The problem — Output only the stretch of the listing that starts at the line containing "Click the chart icon in the 5 Min title bar" and ends at the line containing "You are a computer-use agent. Viewport: 926px", reproduced exactly with both ends.

──────── Information provided

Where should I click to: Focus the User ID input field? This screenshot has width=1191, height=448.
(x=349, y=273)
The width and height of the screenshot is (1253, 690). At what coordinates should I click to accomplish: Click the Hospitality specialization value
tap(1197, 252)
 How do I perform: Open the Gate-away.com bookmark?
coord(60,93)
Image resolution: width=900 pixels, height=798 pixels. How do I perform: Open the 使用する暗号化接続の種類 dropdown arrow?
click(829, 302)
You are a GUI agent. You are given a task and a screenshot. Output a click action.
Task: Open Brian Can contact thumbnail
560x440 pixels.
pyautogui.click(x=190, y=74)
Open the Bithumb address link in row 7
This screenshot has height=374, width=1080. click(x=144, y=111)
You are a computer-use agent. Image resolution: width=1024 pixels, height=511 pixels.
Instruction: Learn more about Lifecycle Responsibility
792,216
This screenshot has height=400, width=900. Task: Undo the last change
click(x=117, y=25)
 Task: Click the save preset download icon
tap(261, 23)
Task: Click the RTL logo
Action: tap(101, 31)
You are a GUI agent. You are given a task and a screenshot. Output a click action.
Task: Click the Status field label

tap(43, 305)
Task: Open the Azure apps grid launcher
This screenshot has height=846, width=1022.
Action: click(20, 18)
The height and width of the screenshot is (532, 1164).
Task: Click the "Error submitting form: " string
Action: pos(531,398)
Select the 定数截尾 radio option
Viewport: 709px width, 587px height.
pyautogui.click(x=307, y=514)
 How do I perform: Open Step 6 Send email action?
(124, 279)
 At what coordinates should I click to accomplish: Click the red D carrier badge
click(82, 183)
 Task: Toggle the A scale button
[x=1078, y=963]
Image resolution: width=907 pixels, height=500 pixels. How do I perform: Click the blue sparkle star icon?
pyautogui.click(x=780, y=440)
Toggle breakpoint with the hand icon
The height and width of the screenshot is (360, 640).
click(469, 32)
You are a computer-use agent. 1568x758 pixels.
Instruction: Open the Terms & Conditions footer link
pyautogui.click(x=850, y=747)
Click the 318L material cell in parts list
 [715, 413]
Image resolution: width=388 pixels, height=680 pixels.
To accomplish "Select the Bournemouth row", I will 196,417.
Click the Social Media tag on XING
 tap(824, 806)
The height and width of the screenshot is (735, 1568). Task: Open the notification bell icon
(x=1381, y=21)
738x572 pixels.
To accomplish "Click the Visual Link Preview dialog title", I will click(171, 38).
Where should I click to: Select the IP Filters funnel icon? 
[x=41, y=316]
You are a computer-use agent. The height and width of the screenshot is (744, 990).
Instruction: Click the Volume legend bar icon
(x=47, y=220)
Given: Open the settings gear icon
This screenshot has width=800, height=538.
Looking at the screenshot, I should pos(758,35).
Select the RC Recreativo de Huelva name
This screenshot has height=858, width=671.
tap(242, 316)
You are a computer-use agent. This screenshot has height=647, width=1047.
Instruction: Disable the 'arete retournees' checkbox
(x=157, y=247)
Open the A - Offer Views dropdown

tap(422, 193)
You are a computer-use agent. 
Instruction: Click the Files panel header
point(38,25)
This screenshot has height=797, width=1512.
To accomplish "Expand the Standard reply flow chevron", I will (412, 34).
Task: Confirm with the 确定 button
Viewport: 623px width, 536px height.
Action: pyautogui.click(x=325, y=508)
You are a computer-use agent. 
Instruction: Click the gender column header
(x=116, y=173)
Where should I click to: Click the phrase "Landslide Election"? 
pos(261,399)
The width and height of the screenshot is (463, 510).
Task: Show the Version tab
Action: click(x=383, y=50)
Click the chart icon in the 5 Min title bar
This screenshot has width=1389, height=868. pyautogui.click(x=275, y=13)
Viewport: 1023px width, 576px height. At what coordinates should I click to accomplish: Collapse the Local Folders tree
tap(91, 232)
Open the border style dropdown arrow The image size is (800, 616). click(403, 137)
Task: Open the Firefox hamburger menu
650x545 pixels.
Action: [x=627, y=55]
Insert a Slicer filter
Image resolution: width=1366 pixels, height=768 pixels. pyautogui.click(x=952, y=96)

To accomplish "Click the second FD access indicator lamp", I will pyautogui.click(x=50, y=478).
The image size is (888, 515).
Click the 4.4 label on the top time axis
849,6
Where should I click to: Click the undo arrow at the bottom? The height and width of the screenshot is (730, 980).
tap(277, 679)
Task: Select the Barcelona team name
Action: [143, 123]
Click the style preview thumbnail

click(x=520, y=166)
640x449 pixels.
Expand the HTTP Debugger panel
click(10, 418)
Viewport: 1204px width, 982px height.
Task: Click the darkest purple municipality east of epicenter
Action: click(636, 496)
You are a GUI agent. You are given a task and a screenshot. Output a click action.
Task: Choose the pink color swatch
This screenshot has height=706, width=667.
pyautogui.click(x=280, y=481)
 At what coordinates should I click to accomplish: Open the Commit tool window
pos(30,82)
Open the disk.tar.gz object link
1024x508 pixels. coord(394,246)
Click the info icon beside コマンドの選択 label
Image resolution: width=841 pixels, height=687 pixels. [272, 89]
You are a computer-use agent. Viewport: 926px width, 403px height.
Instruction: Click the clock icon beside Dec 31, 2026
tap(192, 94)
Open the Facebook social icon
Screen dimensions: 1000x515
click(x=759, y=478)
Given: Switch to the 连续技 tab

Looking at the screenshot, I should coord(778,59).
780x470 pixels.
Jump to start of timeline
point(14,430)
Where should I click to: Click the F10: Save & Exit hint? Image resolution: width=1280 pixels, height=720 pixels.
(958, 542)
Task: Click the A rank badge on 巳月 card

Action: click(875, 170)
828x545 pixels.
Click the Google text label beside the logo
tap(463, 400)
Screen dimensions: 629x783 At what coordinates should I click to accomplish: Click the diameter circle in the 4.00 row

────────────────

Answer to the exercise —
Click the chart icon in the 5 Min title bar
This screenshot has width=1389, height=868. pyautogui.click(x=275, y=13)
Viewport: 1023px width, 576px height. At what coordinates should I click to accomplish: Collapse the Local Folders tree
tap(91, 232)
Open the border style dropdown arrow The image size is (800, 616). click(403, 137)
Task: Open the Firefox hamburger menu
650x545 pixels.
Action: [x=627, y=55]
Insert a Slicer filter
Image resolution: width=1366 pixels, height=768 pixels. pyautogui.click(x=952, y=96)

To accomplish "Click the second FD access indicator lamp", I will pyautogui.click(x=50, y=478).
The image size is (888, 515).
Click the 4.4 label on the top time axis
849,6
Where should I click to: Click the undo arrow at the bottom? The height and width of the screenshot is (730, 980).
tap(277, 679)
Task: Select the Barcelona team name
Action: [143, 123]
Click the style preview thumbnail

click(x=520, y=166)
640x449 pixels.
Expand the HTTP Debugger panel
click(10, 418)
Viewport: 1204px width, 982px height.
Task: Click the darkest purple municipality east of epicenter
Action: click(636, 496)
You are a GUI agent. You are given a task and a screenshot. Output a click action.
Task: Choose the pink color swatch
This screenshot has height=706, width=667.
pyautogui.click(x=280, y=481)
 At what coordinates should I click to accomplish: Open the Commit tool window
pos(30,82)
Open the disk.tar.gz object link
1024x508 pixels. coord(394,246)
Click the info icon beside コマンドの選択 label
Image resolution: width=841 pixels, height=687 pixels. [272, 89]
You are a computer-use agent. Viewport: 926px width, 403px height.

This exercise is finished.